EXERCISE TASK A:
Could you rewrite the entries from the line with "Cookies (1002, 63)" up to and including the last line of the entries, shifting every coordinate in the answers by adding 90 to each number? Keep the requests in, and leave the pictures out.

DOCUMENT EXTRACT:
- - - - - - -

# Almunecar



## SueRYks (Jul 22, 2017)

We are an active retired couple who like to spend January to April in Spain. Looking for a change of area and have decided on Almunecar. Can anyone recommend the best part of Almunecar to rent for that time. We like to be within walking distance of shops etc. Would not rule out an apartment, but not high rise, and must have a terrace.
Thanks. 🤓


----------



## Gardenofengland (Mar 2, 2017)

SueRYks said:


> We are an active retired couple who like to spend January to April in Spain. Looking for a change of area and have decided on Almunecar. Can anyone recommend the best part of Almunecar to rent for that time. We like to be within walking distance of shops etc. Would not rule out an apartment, but not high rise, and must have a terrace.
> Thanks. 🤓


We rent every winter in Almunecar. We love being in Taramay, Mediterranean Park area but it's a 30 min walk to town. If we wanted closer we would chose Velilla nice area plenty places open in the winter lots of nice mix of Northern European and a few English lovely sea front....but most properties are high rise. We looked at San Cristobel but a bit overcrowded for us. But there are some lower blocks in town on Europa street but a lot more people but you are near the lovely park. While we can still do the walk we prefer outside but there is a local bus if you want it.. Looking forward to our late summer stay in Sept then back again in early Jan.


----------



## SueRYks (Jul 22, 2017)

*renting*

thank you so much for your helpful reply, we will explore those areas further.


----------



## SueRYks (Jul 22, 2017)

*Visit*

We have now done some more research and have booked a week in October to look at some apartments. Hope we are not disappointed. Really looking forward to exploring the area.


----------

- - - - - - -

PROVIDED RECORDS:
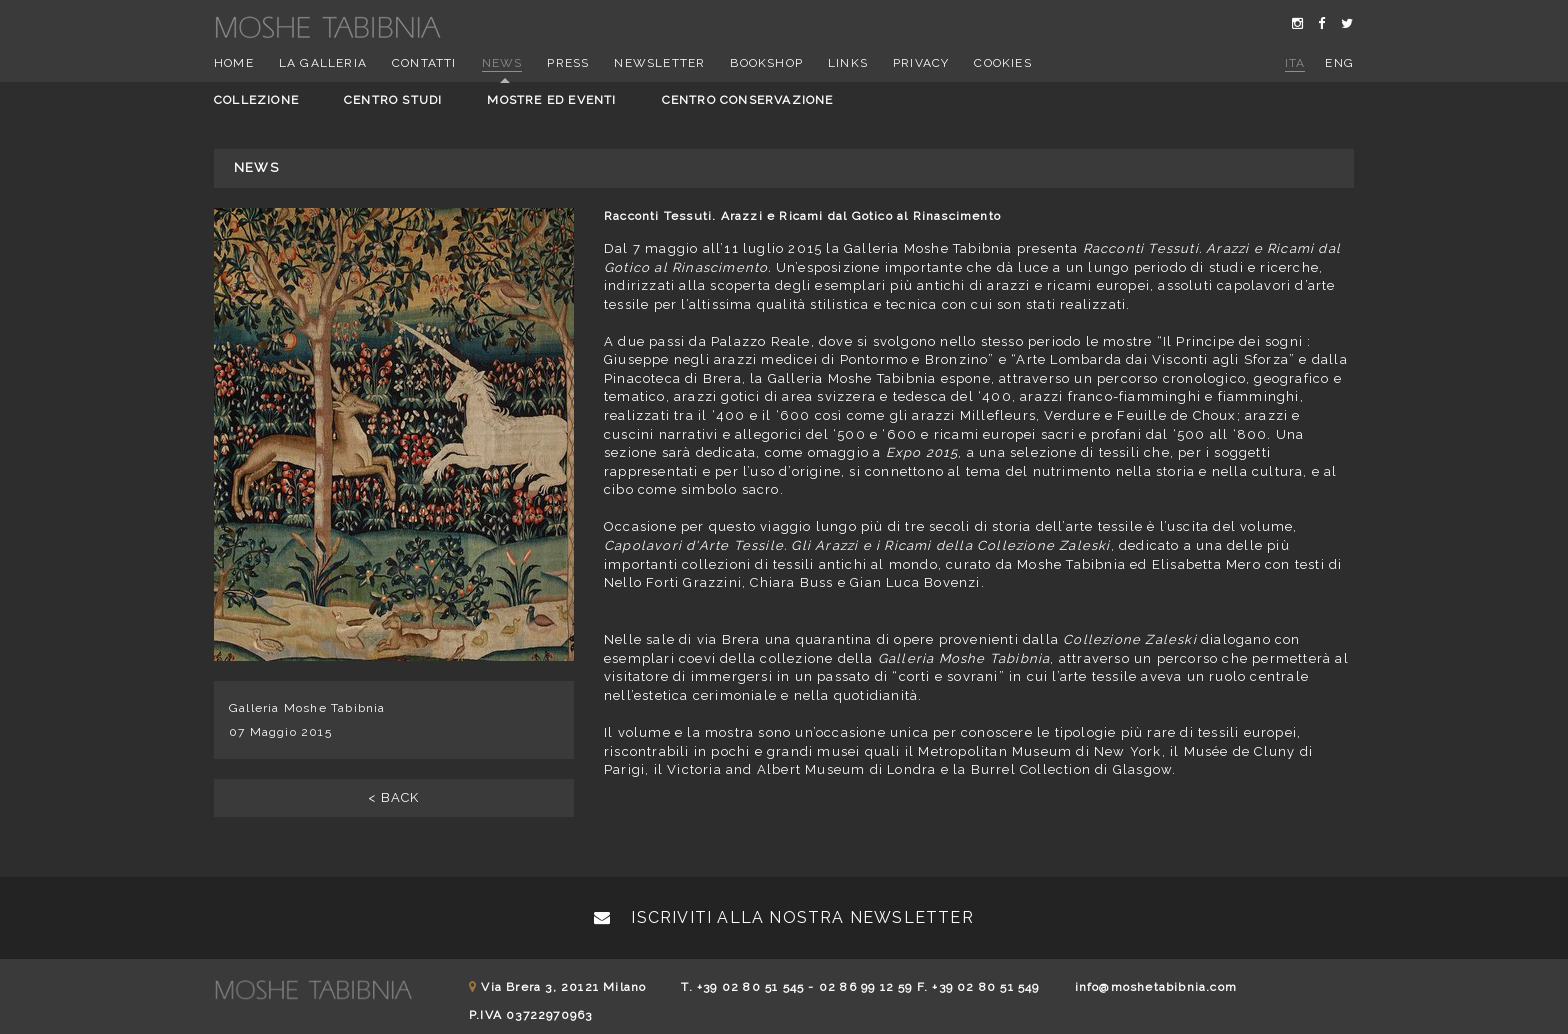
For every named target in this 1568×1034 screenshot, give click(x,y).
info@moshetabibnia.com (1156, 987)
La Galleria (323, 63)
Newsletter (659, 63)
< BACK (393, 797)
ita (1295, 63)
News (502, 63)
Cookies (1002, 63)
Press (568, 63)
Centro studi (393, 100)
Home (234, 63)
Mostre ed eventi (551, 100)
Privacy (921, 63)
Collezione (256, 100)
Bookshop (766, 63)
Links (848, 63)
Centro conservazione (748, 100)
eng (1339, 63)
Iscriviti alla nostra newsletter (784, 917)
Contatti (424, 63)
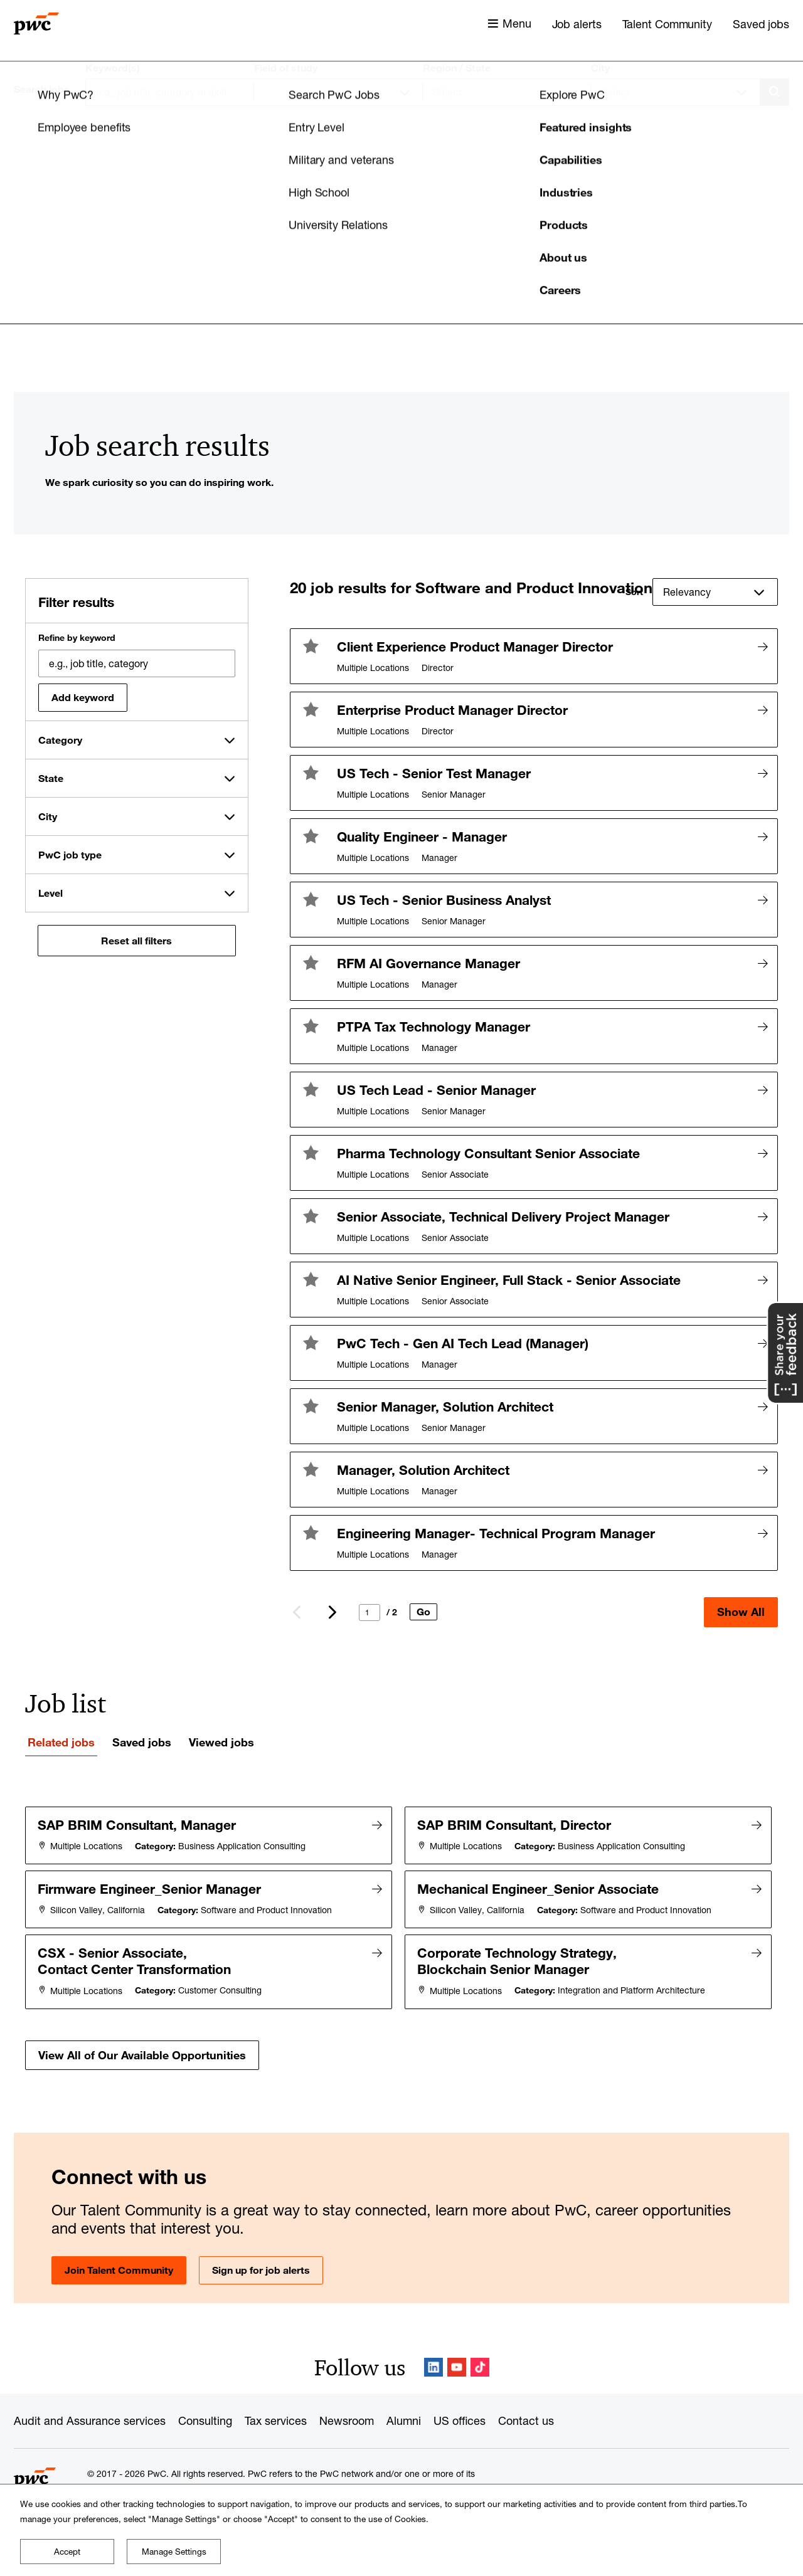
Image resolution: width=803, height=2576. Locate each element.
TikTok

- - - - - - -

EXERCISE TASK B:
Can you transcribe the whole Almunecar thread word for word?

COMPLETE OUTPUT A:
Cookies (1092, 153)
Press (658, 153)
Centro studi (483, 190)
Home (324, 153)
Mostre ed eventi (641, 190)
Privacy (1011, 153)
Collezione (346, 190)
Bookshop (856, 153)
Links (938, 153)
Centro conservazione (838, 190)
eng (1429, 153)
Iscriviti alla nostra newsletter (874, 1007)
Contatti (514, 153)
Image resolution: width=803, height=2576. Locate each element.
TikTok

COMPLETE OUTPUT B:
# Almunecar



## SueRYks (Jul 22, 2017)

We are an active retired couple who like to spend January to April in Spain. Looking for a change of area and have decided on Almunecar. Can anyone recommend the best part of Almunecar to rent for that time. We like to be within walking distance of shops etc. Would not rule out an apartment, but not high rise, and must have a terrace.
Thanks. 🤓


----------



## Gardenofengland (Mar 2, 2017)

SueRYks said:


> We are an active retired couple who like to spend January to April in Spain. Looking for a change of area and have decided on Almunecar. Can anyone recommend the best part of Almunecar to rent for that time. We like to be within walking distance of shops etc. Would not rule out an apartment, but not high rise, and must have a terrace.
> Thanks. 🤓


We rent every winter in Almunecar. We love being in Taramay, Mediterranean Park area but it's a 30 min walk to town. If we wanted closer we would chose Velilla nice area plenty places open in the winter lots of nice mix of Northern European and a few English lovely sea front....but most properties are high rise. We looked at San Cristobel but a bit overcrowded for us. But there are some lower blocks in town on Europa street but a lot more people but you are near the lovely park. While we can still do the walk we prefer outside but there is a local bus if you want it.. Looking forward to our late summer stay in Sept then back again in early Jan.


----------



## SueRYks (Jul 22, 2017)

*renting*

thank you so much for your helpful reply, we will explore those areas further.


----------



## SueRYks (Jul 22, 2017)

*Visit*

We have now done some more research and have booked a week in October to look at some apartments. Hope we are not disappointed. Really looking forward to exploring the area.


----------